O Brasil tem menos de 10 meses para cumprir o prazo legal para cadastramento de milhões de propriedades rurais exigido pelo novo Código Florestal e este trabalho, junto com a regularização dos passivos ambientais, vai demandar esforços também das grandes empresas do setor, como indústrias e tradings, com repercussões nos preços de commodities, dizem especialistas.
“Não há recursos suficientes para o cumprimento do código florestal… esse dinheiro vai ter que vir de algum lugar. Não acredito que venha do governo“, disse o biólogo Roberto Waack, fundador de uma empresa pioneira no mercado de madeira certificada.
O Código Florestal aprovado em 2012 prevê que todas as propriedades rurais informem às autoridades quais são suas coordenadas geográficas e a ocupação das terras: se estão cobertas por mata nativa, rios, pastagens ou lavouras, por exemplo.
Cada propriedade deverá mandar para um banco de dados do governo o seu Cadastro Ambiental Rural (CAR).
No entanto, o processo tem andado a passos lentos. Até o início de agosto, 285,6 mil cadastros haviam sido recebidos, informou o Ministério do Meio Ambiente, contra um universo de 5,175 milhões de propriedades rurais no país.
O prazo legal para a conclusão dos cadastros termina em maio de 2015, podendo ser prorrogado por mais 12 meses, e grandes empresas têm interesse no mapeamento das propriedades que fornecem as principais commodities agrícolas negociadas.
“Os consumidores, sobretudo os europeus, querem ter certeza que estamos num processo de evolução, e uma medida muito importante é que possamos contribuir para a implementação do CAR“, disse Maximiliano Slivnik, gerente comercial na Cargill, trading norte-americana que movimenta o segundo maior volume de soja no Brasil.
PRÓXIMOS PASSOS
Depois de concluído o cadastro, será a vez do trabalho mais pesado e mais caro: o de recuperar as áreas de vegetação dentro das proporções exigidas pela lei.
Depois de concluído o cadastro, será a vez do trabalho mais pesado e mais caro: o de recuperar as áreas de vegetação dentro das proporções exigidas pela lei.]Produtores também terão que garantir uma borda de vegetação ao redor de rio e lagos, além de manter a vegetação em terrenos muito inclinados. É a chamada área de preservação permanente (APP).

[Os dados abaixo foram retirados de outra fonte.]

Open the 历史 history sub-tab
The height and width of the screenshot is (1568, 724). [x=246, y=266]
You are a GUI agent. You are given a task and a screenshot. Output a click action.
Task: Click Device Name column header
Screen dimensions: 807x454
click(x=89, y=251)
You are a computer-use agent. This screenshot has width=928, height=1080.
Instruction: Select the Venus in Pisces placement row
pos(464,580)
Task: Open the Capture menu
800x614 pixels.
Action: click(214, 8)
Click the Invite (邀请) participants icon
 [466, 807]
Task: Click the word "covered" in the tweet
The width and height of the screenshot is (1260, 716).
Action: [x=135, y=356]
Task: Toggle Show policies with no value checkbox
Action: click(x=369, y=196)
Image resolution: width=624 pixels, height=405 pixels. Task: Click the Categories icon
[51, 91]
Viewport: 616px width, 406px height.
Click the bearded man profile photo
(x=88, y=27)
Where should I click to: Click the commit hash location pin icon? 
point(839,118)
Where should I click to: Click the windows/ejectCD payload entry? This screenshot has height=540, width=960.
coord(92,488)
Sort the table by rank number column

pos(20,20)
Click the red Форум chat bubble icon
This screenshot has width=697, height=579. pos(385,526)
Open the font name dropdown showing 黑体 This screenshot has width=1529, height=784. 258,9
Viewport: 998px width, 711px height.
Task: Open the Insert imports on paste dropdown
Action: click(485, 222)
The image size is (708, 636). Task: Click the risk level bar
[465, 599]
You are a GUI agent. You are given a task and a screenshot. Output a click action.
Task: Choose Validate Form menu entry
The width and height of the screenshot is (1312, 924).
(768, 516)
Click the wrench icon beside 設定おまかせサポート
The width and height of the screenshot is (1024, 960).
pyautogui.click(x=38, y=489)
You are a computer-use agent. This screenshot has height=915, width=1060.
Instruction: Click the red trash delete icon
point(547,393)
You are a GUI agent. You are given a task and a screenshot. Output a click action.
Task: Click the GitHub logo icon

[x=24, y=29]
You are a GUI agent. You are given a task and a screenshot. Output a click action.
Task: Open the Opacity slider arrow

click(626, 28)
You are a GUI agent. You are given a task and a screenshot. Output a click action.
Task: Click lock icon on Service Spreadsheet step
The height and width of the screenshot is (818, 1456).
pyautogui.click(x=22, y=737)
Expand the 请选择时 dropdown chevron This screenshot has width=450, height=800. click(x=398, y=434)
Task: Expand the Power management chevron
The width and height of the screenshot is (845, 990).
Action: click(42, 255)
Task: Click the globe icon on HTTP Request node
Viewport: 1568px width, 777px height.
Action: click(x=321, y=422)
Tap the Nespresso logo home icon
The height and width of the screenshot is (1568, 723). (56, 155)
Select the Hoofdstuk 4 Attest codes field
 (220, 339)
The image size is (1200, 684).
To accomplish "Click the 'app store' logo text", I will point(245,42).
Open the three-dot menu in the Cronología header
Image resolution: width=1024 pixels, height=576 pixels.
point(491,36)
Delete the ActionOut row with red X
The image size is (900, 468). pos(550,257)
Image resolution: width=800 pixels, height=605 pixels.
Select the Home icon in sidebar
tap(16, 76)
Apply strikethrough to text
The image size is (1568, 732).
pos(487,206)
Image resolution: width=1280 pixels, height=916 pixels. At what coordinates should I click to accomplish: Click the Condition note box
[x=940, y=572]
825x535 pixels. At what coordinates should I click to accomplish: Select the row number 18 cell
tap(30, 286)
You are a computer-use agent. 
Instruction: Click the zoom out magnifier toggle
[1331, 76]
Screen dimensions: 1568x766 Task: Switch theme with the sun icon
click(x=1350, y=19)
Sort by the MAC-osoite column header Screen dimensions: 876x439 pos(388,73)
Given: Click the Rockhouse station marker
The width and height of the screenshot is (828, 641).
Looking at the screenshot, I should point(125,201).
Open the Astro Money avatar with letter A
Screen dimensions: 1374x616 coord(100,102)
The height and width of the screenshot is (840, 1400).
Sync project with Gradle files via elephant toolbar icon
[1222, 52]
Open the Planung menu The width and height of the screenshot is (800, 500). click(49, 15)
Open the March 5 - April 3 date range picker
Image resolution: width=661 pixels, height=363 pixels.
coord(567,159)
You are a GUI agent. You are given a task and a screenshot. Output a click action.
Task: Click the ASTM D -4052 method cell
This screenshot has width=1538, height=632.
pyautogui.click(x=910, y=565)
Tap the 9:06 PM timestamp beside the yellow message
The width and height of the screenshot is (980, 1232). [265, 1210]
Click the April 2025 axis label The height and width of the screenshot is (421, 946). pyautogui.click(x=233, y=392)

“Isso vai exigir dos produtores e das empresas. As empresas vão ter que dizer: ‘Aceito ou não aceito (os produtos) caso haja um déficit ambiental’“, comentou o diretor-geral do centro de pesquisas Agroicone, André Nassar.
QUEM PAGA A CONTA?
Os especialistas defendem a participação das empresas e dos consumidores, e não apenas dos agricultores, nos investimentos necessários para adequar as propriedades rurais.
Muitos produtores reclamam que os custos de mudas, cercamento de APPs e mão de obra para plantio, sem falar na redução das áreas aproveitadas para a produção, pressionam o caixa das fazendas e reduzem a margem de lucro
“O custo da obra… nós como país e setor temos que buscar uma compensação por esse processo. O mercado tem que responder. Não pode ser unilateral“, disse Carlo Lovatelli, presidente da Abiove, associação que reúne grandes empresas esmagadoras e exportadoras de soja do país, como ADM, Bunge, Cargill e Louis Dreyfus.
“Estamos trabalhando forte para sensibilizar o comprador europeu de que o produtor precisa ser remunerado para atender essas exigências novas também“, disse.
Na visão do diretor de grãos e processamento de soja da Cargill, Paulo Sousa, os custos com a legislação ambiental terão que ser repassados para o preço básico das commodities oferecidas pelo Brasil, e não apenas para produtos de nicho, que tenham um eventual selo de sustentabilidade.
“A gente tem que definir o que é certo e falar ‘mercado, é isso que o Brasil tem para oferecer, e abaixo disso não podemos aceitar‘”, disse o executivo.
A posição do Brasil como grande fornecedor global de alimentos, especialmente de soja, daria condições de repassar parte da conta para o mercado, mesmo para os chineses, grandes compradores de commodities agrícolas brasileiras.
“O Brasil é um dos poucos, se não o único, que poderá atender grandes incrementos na demanda por soja no mundo, pela área que tem e pela competência… Os chineses vão ter que chegar em bons termos com o Brasil quando for necessário“, disse Lovatelli.
Outra fonte de recursos, diz Roberto Waack, especialista no setor florestal, é a extração sustentável da madeira disponível nas reservas dentro de cada fazenda.
“O mercado de restauração é um bom negócio. Vai faltar madeira no mercado. Todas as previsões de demanda de fibra… apontam para isso“, disse.